In His prayer, Jesus promises to guard and protect us, His followers, because we live in a world that has not changed its basic attitude toward Christ and the Christian Church.
He guards and protects you through the revelation and Word concerning God the Father and His love for you. “While I was with them, I kept them in your name…and these things I speak in the world, that they may have my joy fulfilled in themselves.” While the world deals mainly in hatred, God is love! Furthermore, “I have given them your word.” That Word, as it has come to us in the holy Scriptures, enables us to know God aright and believe in Him, and to mark and avoid false teaching, false doctrine that aims to destroy faith. Hence the importance of continually hearing, continuing to “read, mark, learn and inwardly digest” the scriptural, Biblical Word of truth.
By the Word of God we know that our sins are forgiven for the sake of Christ, and that, after sin and even death has done its worst, nevertheless we will not die but live. Because of the promise of the resurrection we can say even in the face of death that would threaten us, “I am sure that neither death nor life, nor angels nor rulers, nor things present nor things to come, nor powers, nor height nor depth, nor anything else in all creation, will be able to separate us from the love of God in Christ Jesus our Lord” (Rom. 8:38-39). Christ is with you. Christ is for you. You are not alone.
This is what is meant when Jesus prays, “Sanctify them in the truth; your word is truth.” To “sanctify” is to set apart and make holy or dedicated to God, consecrated to the task that has been given us. Beyond keeping the gift of faith sharp and healthy within us, this includes the teaching and spreading of God’s Word in the world. “As you sent me into the world, so I have sent them into the world.” This mission includes everything from our own, personal witness and word shared with another individual to our support of one another and all the efforts of the Church-at-large. Think of how many thousands of lives are impacted with the Good News of the Gospel when we support the individuals who give themselves for the ministry at our seminaries to name just one important institution.
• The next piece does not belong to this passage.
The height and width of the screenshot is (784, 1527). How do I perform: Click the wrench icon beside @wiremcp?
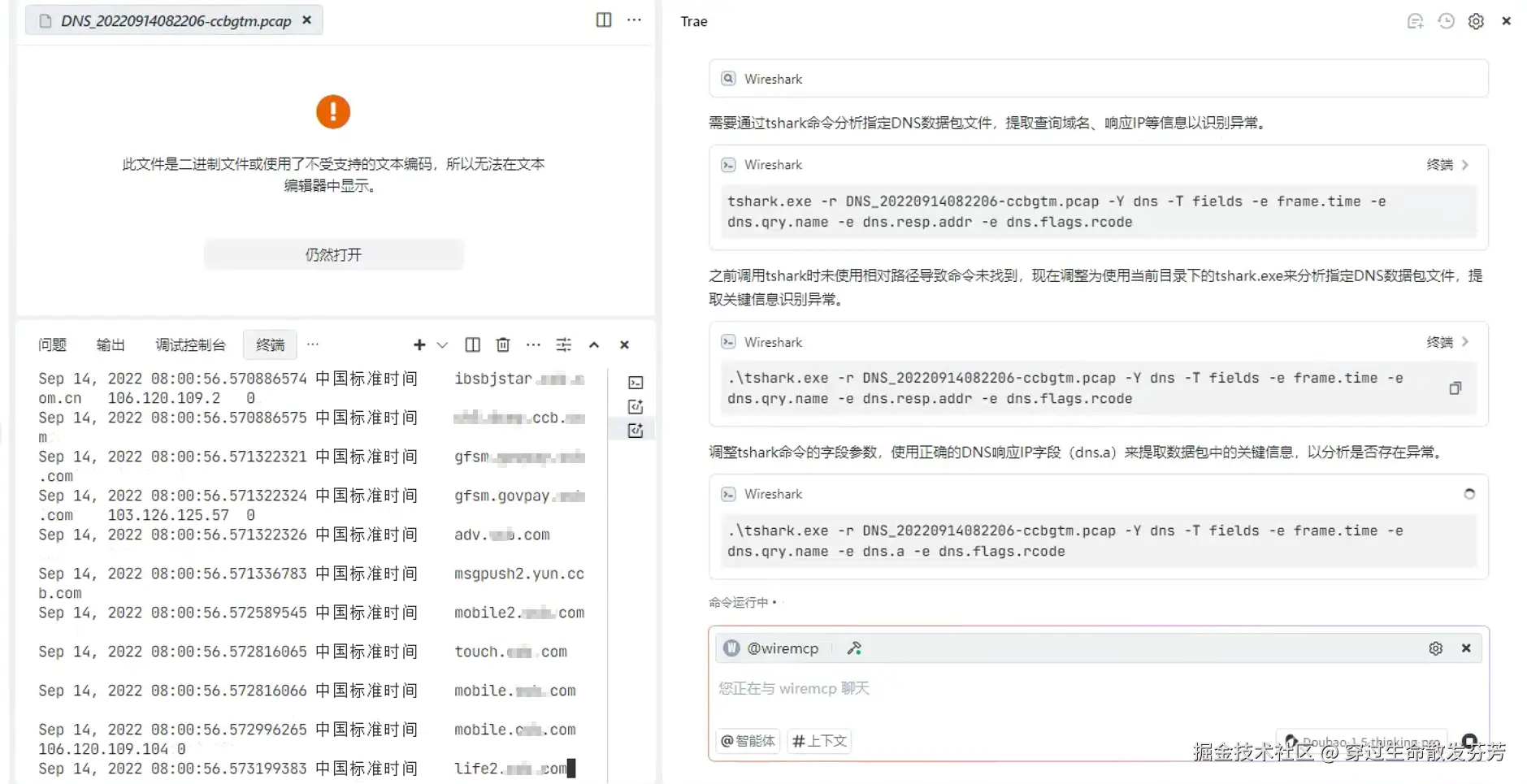[854, 648]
In this Word today our Lord acknowledges that we need His continual protection as we continue to live out our days amid the threats of the unbelieving world. He has prayed for us and provides us, first, with forgiveness and new life, then, with the Word that creates and sustains saving faith and finally with the mission of proclaiming that Word to the world for the life of the world. God continue to keep you close to Him by His Word and Spirit.